Un cuento para el señor cardenal
“La homosexualidad es una deficiencia”. Ajá. Me gustaría contarle un cuento, señor cardenal, si es que me lo permite. Es mucho más largo –y desde luego más interesante- que la Biblia, pero no durará ni una misa, palabra. Había una vez una roca de magma y metal fundido, de mares que se evaporaban al instante. Al cabo de un rato -y quien dice un rato dice unos centenares de millones de años- apareció una cosa rara del copón llamada vida; aún hoy seguimos tratando de saber de qué va exactamente. Es una sustancia escurridiza, nos plantea preguntas sin respuesta y, a veces –bueno, con frecuencia-, supera nuestra capacidad de entendimiento. Eso sí, no desistimos en nuestro afán de comprenderla, de investigarla y, a pesar de que haya recovecos que aún no alcanzamos a iluminar, jamás nos inventaremos lo que hay en esa oscuridad. Si, sé que le resultará extraño, acostumbrado como está a rellenar los vacíos con la redundante vacuidad de la fe, de los inescrutables caminos del Señor. Pero es lo que hay y es ciencia, señor cardenal.
Bueno, que nos desviamos, y me pierdo, y luego me dicen que suelto rollos macabeos, aunque a usted quizás le van. El caso, señor cardenal, es que tenemos una cosa que llamamos vida, y cuyo único cometido –estará usted de acuerdo- es reproducirse.
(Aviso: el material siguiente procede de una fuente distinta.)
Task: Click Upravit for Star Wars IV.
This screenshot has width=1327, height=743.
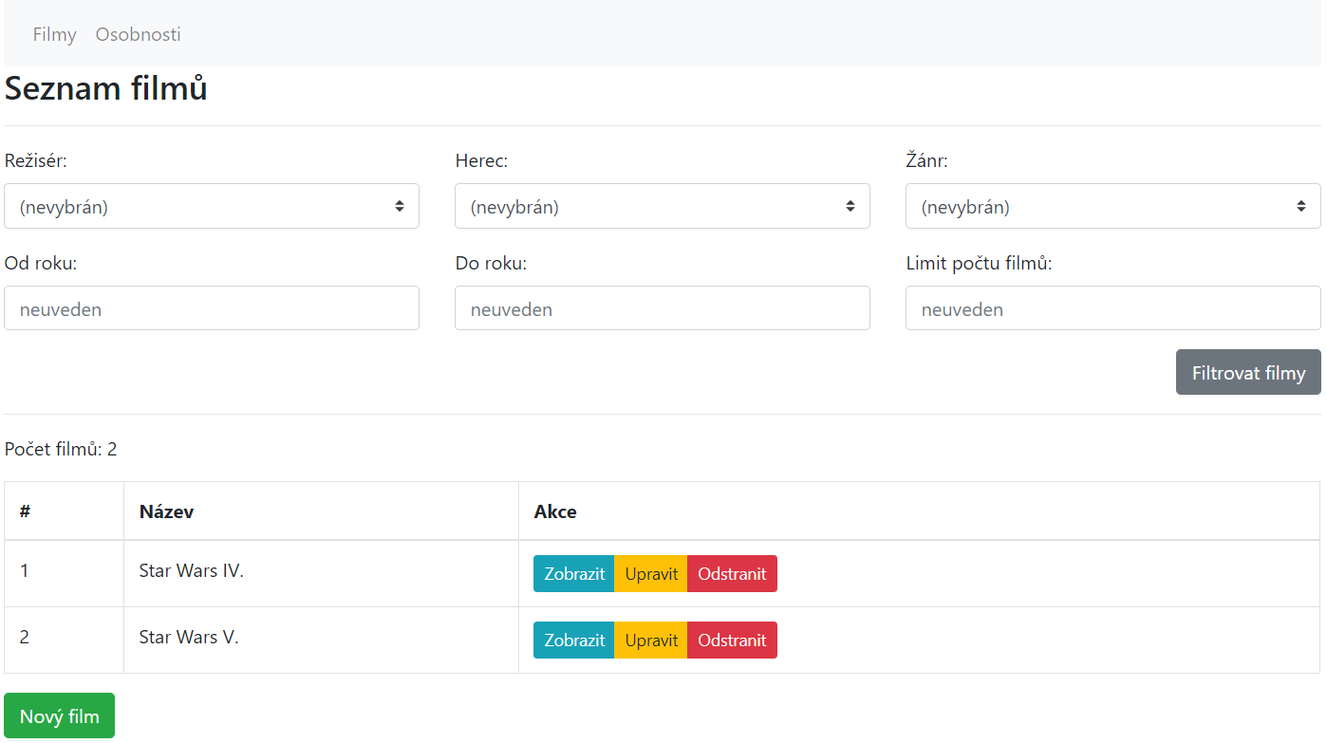Action: pyautogui.click(x=651, y=574)
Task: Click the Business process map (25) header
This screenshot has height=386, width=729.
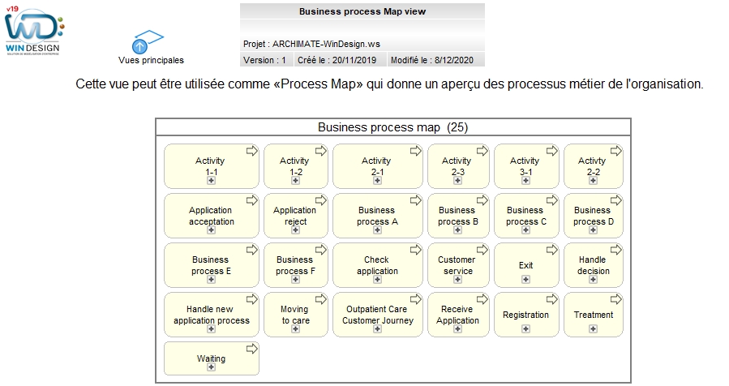Action: pos(392,127)
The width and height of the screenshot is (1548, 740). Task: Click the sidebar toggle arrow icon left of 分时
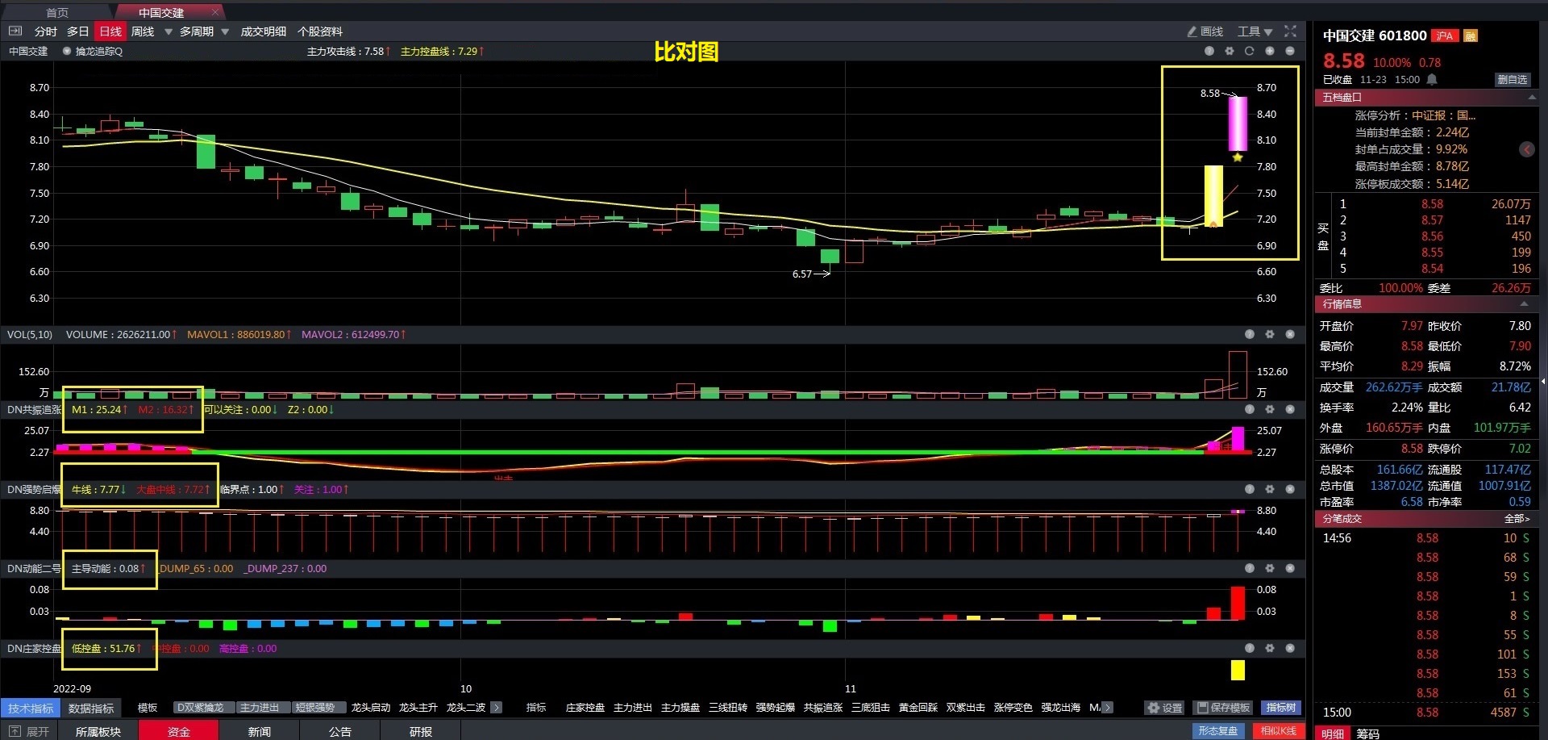coord(15,31)
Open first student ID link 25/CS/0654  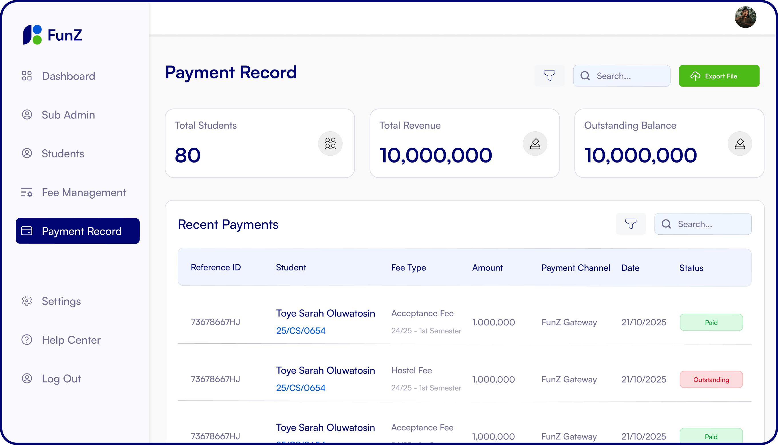coord(301,331)
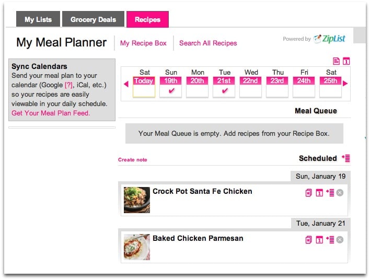Select the checked Sun 19th day cell

click(170, 87)
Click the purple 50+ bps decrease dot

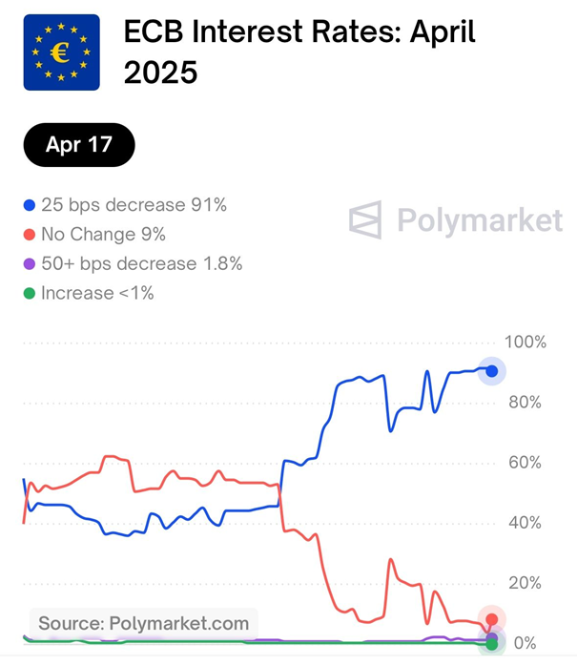(29, 263)
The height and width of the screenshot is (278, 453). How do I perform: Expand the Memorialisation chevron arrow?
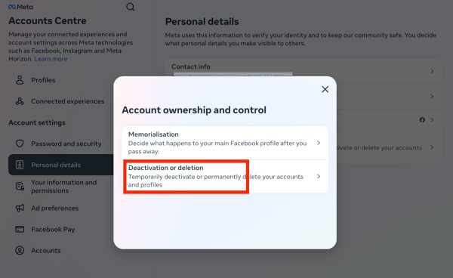[x=319, y=143]
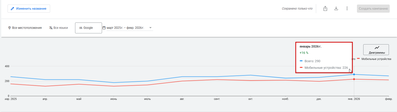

Primero, en lo que era un mundo gris, predecible y clónico, mediante la tediosa mitosis. Y después, en un estallido de luz, color, placer y posibilidades infinitas, mediante la reproducción sexual, la piedra angular de la biodiversidad actual y eterna pregunta de la biología evolutiva. ¿Cómo? ¿Que no lo entiende? Se lo resumo: follar. Bueno, no exactamente, pero ya me capta: intercambio de fluidos e información genética, acoplamiento sexual de mil formas y maneras, todas esas cosas que usted dice no conocer y sobre las que sin embargo, pontifica. Como si yo hablase de la NBA o las atracciones turísticas de Johannesburgo. (Truco: dado que no tengo ni pajolera idea, jamás hablo de eso)
¿Y sabe qué? Que nuestra sexualidad dista mucho, en lo formal, de la de un algarrobo, o la de una hormiga, pero básicamente se trata de lo mismo. La cuestión es procrear, reproducirse, o al menos intentarlo y pasárselo bien, porque lo importante no es ganar, es participar. La madre naturaleza es muy lista: qué mejor forma de instarnos a hacer algo que haciendo que nos guste. Que nos guste muchísimo en realidad, porque cuando haces pop ya no hay stop, y eso es un seguro de vida para el gen egoísta.
Me vuelvo a ir por las ramas; será cosa de familia, quién sabe. El caso: es usted lo más antinatural que ha pisado la faz de la Tierra, señor cardenal. Y no es que yo le tenga demasiado aprecio a lo natural (quiero vivir más de ochenta años, me encanta el vino, viajar en tubos de metal voladores a mil kilómetros por hora y no pasar frío en invierno), pero parece que usted sí. Que si “lo natural es un hombre y una mujer”, que si es “lo que debe ser”. ¿Pero se ha visto usted en el espejo? Es usted un primate viejo y calvo –como mi abuelo, no se ofenda que no es la intención- que no ha tenido descendencia. Y no tiene hijos, ni nietos por una decisión consciente que, me juego mi edición de “El Origen de las Especies”, le habrá acarreado no poco esfuerzo, sufrimiento y sacrificio. Piénselo: ningún animal de este planeta se autoimpone un celibato como el suyo: es un suicidio para la especie, una bomba evolutiva. En secundaria se estudian comportamientos así en el mundo animal: la selección natural los aparta de un manotazo. Y sin embargo, sí que hay numerosísimos casos de homosexualidad animal y, mire usted qué cosas, algunos... ¡hasta adoptan!
Quizás los homosexuales y usted compartan la afición por lo antinatural. Yo, si me lo permite –y por los motivos antes expuestos- me sumo feliz y contento. Pero la diferencia clave que trazan sus monstruosas palabras y su anacrónico atuendo, querido talibán, es que nosotros no hacemos del adoctrinamiento nuestro medio de vida.
Y colorín colorado, este cuento se ha acabado.